>>>
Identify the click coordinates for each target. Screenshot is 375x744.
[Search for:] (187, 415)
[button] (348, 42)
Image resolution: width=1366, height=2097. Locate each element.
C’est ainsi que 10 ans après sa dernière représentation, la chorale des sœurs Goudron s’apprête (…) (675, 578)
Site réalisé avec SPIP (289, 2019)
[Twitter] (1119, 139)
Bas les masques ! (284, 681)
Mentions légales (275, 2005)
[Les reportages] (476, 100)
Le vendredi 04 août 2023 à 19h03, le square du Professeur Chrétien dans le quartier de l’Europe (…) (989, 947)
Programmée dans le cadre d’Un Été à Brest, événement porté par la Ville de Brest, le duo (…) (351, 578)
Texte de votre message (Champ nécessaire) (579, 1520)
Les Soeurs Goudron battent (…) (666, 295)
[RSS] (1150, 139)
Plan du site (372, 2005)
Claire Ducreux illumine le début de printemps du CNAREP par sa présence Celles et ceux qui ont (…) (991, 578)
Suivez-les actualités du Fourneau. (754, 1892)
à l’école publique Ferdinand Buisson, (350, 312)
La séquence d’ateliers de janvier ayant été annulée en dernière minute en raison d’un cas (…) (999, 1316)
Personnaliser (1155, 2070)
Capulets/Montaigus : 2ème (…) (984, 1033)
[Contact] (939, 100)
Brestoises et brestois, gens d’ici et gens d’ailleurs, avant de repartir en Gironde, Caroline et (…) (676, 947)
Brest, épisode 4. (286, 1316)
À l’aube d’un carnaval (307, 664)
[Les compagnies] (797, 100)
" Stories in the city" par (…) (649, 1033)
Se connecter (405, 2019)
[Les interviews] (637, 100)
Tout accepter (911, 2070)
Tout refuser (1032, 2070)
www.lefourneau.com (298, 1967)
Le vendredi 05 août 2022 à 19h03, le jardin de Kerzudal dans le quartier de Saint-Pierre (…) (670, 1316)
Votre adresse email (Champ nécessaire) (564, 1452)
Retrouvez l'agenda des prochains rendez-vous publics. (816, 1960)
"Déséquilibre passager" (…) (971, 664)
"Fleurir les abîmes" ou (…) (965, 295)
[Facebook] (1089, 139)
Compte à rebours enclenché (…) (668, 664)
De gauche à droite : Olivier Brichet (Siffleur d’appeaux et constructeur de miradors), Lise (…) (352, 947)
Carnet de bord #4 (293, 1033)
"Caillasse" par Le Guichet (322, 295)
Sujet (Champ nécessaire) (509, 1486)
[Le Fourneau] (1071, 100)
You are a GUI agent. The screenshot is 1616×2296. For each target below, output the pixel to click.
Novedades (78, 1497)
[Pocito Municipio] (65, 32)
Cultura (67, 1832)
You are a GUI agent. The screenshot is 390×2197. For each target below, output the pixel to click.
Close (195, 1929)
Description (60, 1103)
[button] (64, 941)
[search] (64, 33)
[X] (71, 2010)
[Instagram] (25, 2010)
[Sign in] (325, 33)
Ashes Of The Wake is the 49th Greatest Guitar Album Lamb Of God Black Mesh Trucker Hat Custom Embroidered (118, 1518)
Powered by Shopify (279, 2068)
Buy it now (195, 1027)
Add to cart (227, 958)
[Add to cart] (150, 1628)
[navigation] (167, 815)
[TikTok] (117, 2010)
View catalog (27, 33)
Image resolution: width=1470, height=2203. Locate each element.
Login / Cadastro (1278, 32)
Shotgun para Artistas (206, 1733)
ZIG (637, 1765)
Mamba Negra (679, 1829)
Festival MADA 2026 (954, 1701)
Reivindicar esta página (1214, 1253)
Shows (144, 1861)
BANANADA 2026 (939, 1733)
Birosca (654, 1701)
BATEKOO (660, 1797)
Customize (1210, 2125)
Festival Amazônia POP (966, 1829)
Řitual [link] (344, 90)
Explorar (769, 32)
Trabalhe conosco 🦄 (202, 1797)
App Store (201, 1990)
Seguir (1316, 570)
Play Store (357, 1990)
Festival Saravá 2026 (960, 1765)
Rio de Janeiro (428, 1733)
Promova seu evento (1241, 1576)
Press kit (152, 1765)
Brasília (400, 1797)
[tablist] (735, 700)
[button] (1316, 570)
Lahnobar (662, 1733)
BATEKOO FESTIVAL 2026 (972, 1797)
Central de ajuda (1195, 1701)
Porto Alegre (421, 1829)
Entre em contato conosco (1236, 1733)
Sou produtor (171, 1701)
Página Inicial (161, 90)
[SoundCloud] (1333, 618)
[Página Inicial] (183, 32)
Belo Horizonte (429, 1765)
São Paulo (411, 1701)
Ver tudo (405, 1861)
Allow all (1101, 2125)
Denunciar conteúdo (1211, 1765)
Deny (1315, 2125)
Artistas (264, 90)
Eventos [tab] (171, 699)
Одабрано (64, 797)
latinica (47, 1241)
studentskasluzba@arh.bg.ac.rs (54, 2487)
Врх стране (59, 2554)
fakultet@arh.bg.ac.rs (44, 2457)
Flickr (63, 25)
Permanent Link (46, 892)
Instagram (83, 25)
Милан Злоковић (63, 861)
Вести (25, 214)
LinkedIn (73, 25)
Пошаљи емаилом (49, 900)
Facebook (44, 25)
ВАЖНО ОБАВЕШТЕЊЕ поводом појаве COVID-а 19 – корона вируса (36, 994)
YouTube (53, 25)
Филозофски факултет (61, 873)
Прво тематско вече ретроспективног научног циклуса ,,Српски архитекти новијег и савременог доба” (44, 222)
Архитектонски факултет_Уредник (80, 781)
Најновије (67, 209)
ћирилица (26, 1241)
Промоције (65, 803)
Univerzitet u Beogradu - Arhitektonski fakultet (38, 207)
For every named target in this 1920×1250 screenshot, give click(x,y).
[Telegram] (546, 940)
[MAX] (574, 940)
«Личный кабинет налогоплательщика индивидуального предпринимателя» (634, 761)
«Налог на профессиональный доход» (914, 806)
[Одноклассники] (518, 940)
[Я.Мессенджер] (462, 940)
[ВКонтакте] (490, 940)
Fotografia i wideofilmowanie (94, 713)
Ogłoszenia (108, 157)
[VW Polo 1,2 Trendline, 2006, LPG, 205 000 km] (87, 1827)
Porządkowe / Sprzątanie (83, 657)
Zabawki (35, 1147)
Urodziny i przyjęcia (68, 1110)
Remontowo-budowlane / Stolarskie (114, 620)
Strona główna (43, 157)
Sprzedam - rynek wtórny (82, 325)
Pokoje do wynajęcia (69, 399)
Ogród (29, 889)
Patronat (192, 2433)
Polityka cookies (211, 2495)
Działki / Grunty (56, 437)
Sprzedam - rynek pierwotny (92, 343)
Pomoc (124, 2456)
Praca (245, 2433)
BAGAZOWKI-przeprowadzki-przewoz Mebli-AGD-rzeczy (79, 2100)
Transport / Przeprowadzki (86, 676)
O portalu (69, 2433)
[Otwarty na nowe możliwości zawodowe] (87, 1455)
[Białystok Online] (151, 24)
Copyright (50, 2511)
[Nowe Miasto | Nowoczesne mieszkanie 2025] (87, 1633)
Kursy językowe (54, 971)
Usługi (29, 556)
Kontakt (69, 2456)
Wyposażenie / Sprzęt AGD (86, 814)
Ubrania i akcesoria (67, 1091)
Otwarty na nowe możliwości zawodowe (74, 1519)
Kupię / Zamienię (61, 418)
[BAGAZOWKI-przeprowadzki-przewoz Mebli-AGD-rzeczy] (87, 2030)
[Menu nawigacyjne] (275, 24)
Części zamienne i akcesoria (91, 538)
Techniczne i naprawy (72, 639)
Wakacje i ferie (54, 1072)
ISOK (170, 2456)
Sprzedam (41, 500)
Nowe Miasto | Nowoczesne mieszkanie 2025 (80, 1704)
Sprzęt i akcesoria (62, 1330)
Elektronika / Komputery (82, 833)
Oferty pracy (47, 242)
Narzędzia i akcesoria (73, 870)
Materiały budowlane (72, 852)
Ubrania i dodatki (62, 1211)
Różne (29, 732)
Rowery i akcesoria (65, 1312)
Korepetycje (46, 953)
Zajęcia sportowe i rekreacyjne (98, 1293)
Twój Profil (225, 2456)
<<<
● **WHAT YOU HAVE TO DO**
Return the lines of the listing where the string "vendredi" appears.

● **RESULT OF THE TASK**
Le vendredi 04 août 2023 à 19h03, le square du Professeur Chrétien dans le quartier de l’Europe (…) (989, 947)
Le vendredi 05 août 2022 à 19h03, le jardin de Kerzudal dans le quartier de Saint-Pierre (…) (670, 1316)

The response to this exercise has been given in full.